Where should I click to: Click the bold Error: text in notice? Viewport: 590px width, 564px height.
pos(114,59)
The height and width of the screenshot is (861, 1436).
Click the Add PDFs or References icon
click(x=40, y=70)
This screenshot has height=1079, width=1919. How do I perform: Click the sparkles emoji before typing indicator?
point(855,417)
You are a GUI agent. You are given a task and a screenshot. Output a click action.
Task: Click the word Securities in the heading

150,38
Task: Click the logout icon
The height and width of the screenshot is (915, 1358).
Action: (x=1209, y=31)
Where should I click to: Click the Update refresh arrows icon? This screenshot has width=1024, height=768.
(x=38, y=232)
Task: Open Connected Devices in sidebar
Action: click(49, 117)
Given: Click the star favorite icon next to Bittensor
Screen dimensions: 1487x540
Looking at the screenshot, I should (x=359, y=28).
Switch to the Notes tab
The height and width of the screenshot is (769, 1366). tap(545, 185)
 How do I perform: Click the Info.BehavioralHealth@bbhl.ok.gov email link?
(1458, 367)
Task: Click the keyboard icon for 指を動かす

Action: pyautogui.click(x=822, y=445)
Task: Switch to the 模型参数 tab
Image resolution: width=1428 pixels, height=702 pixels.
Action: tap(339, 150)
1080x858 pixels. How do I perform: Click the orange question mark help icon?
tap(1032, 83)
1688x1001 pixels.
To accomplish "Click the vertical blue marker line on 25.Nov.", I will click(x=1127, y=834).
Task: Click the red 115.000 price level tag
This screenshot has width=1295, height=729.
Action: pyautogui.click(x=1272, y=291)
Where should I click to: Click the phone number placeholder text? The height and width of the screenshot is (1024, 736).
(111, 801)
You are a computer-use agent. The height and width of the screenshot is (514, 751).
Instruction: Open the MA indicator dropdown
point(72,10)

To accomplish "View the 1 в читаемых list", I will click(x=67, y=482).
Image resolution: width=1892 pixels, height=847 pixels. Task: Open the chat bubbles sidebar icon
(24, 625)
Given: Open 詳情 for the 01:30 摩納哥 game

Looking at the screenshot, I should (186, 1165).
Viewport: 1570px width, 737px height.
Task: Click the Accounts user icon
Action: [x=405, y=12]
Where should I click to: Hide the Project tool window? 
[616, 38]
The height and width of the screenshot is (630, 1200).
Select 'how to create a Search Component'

== == ==

* TASK PROMPT
After reading the data above, print it all again exactly.

* RESPONSE BELOW
Where should I click to: Click the bold Error: text in notice? Viewport: 590px width, 564px height.
pos(114,59)
The height and width of the screenshot is (861, 1436).
Click the Add PDFs or References icon
click(x=40, y=70)
This screenshot has height=1079, width=1919. How do I perform: Click the sparkles emoji before typing indicator?
point(855,417)
You are a GUI agent. You are given a task and a screenshot. Output a click action.
Task: Click the word Securities in the heading

150,38
Task: Click the logout icon
The height and width of the screenshot is (915, 1358).
Action: (x=1209, y=31)
Where should I click to: Click the Update refresh arrows icon? This screenshot has width=1024, height=768.
(x=38, y=232)
Task: Open Connected Devices in sidebar
Action: click(49, 117)
Given: Click the star favorite icon next to Bittensor
Screen dimensions: 1487x540
Looking at the screenshot, I should (x=359, y=28).
Switch to the Notes tab
The height and width of the screenshot is (769, 1366). tap(545, 185)
 How do I perform: Click the Info.BehavioralHealth@bbhl.ok.gov email link?
(1458, 367)
Task: Click the keyboard icon for 指を動かす

Action: pyautogui.click(x=822, y=445)
Task: Switch to the 模型参数 tab
Image resolution: width=1428 pixels, height=702 pixels.
Action: tap(339, 150)
1080x858 pixels. How do I perform: Click the orange question mark help icon?
tap(1032, 83)
1688x1001 pixels.
To accomplish "Click the vertical blue marker line on 25.Nov.", I will click(x=1127, y=834).
Task: Click the red 115.000 price level tag
This screenshot has width=1295, height=729.
Action: pyautogui.click(x=1272, y=291)
Where should I click to: Click the phone number placeholder text? The height and width of the screenshot is (1024, 736).
(111, 801)
You are a computer-use agent. The height and width of the screenshot is (514, 751).
Instruction: Open the MA indicator dropdown
point(72,10)

To accomplish "View the 1 в читаемых list", I will click(x=67, y=482).
Image resolution: width=1892 pixels, height=847 pixels. Task: Open the chat bubbles sidebar icon
(24, 625)
Given: Open 詳情 for the 01:30 摩納哥 game

Looking at the screenshot, I should (186, 1165).
Viewport: 1570px width, 737px height.
Task: Click the Accounts user icon
Action: [x=405, y=12]
Where should I click to: Hide the Project tool window? 
[616, 38]
The height and width of the screenshot is (630, 1200).
Select 'how to create a Search Component'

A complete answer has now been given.